So, it's been a month since we've moved into our house. How do I feel about it? Meh, I guess. Yes, I know it's a house and that I should be so more excited, but really... I'm not. I can't tell you why though cause I really don't have a understanding about it either. It's just a feeling I have. Maybe because there are so many things going on in my head that I can't just feel excited about it.
First off, I still need a job. Yes, I graduated from bartending school and let me tell you, when I got out of there, I was given a whole bunch of bartending job leads. I would have taken them but we closed on our house the day after I graduated. So it was busy busy busy after that. I didn't get a chance to go and look for jobs. Truthfully, this past Friday was the first of looking for a job and it wasn't a good outcome either. The closet was at a strip club and that's only if I'm a server first. I'll keep looking though. It just sucks because Angel is the breadmaker right now and he only makes so much in that job of his. He's looking for a new job though, but for some unknown and crazy reason, he wants to work as an armored truck driver. I'm definitely not keen on the idea. He also wants to get a motorcycle.
I don't get it...It's like he wants to have a thrill in his life. I'm like, if that's what you want, get on a damn rollercoster or something!
== == ==
* **REQUIREMENT 1**:
Answer these about the post on the new house:
(a) How long has it been since the writer moved into the house?
(b) What school did the writer graduate from?
(c) What job does Angel want to work as?
* **REQUIREMENT 2**: Print the part of the post on the new house from "So, it's been" up to and including "excited about it.", with the same wording.

* **COLLECTED MATERIAL**:
== == ==
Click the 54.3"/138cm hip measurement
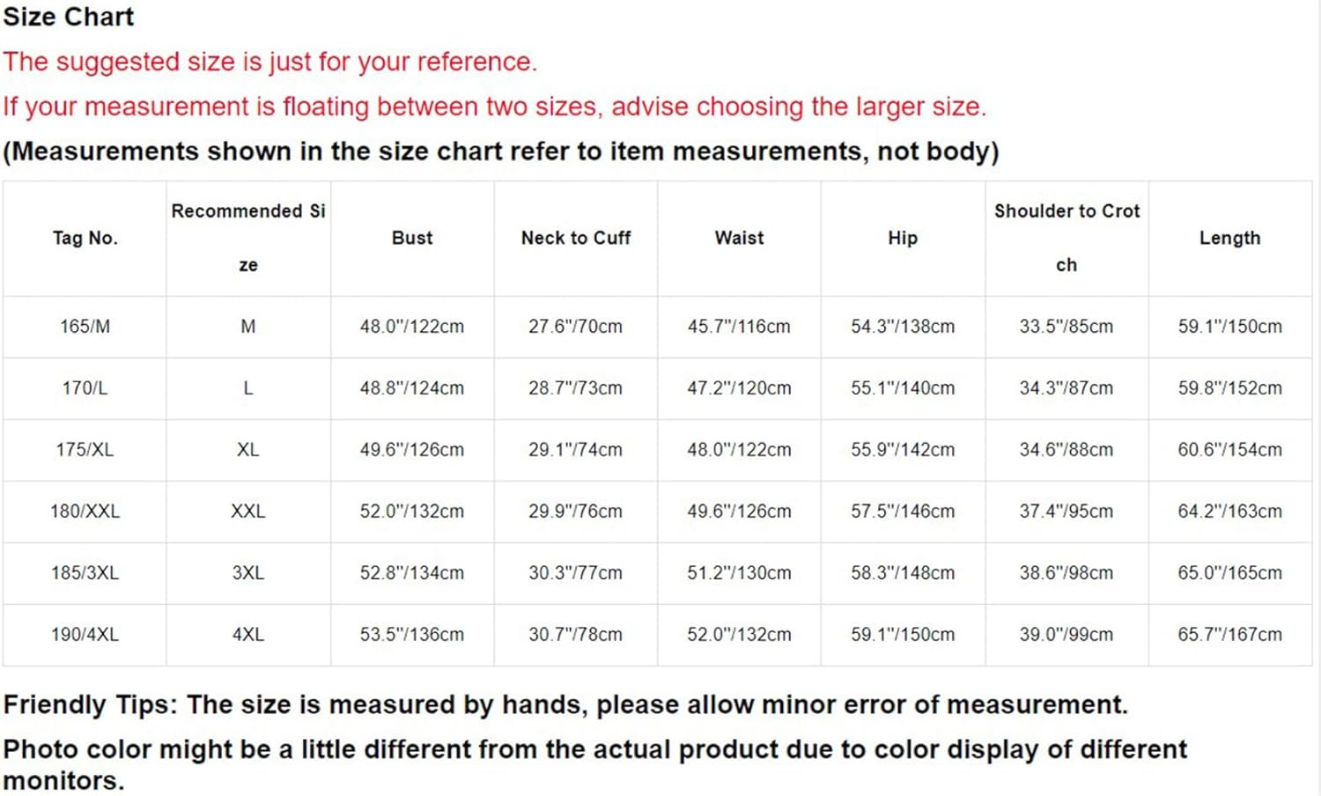point(903,327)
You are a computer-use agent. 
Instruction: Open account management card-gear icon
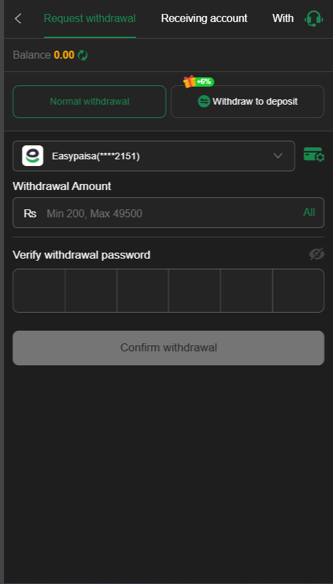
== == ==
* **EXPECTED OUTPUT 1**:
(a) A month.
(b) Bartending school.
(c) An armored truck driver.

* **EXPECTED OUTPUT 2**:
So, it's been a month since we've moved into our house. How do I feel about it? Meh, I guess. Yes, I know it's a house and that I should be so more excited, but really... I'm not. I can't tell you why though cause I really don't have a understanding about it either. It's just a feeling I have. Maybe because there are so many things going on in my head that I can't just feel excited about it.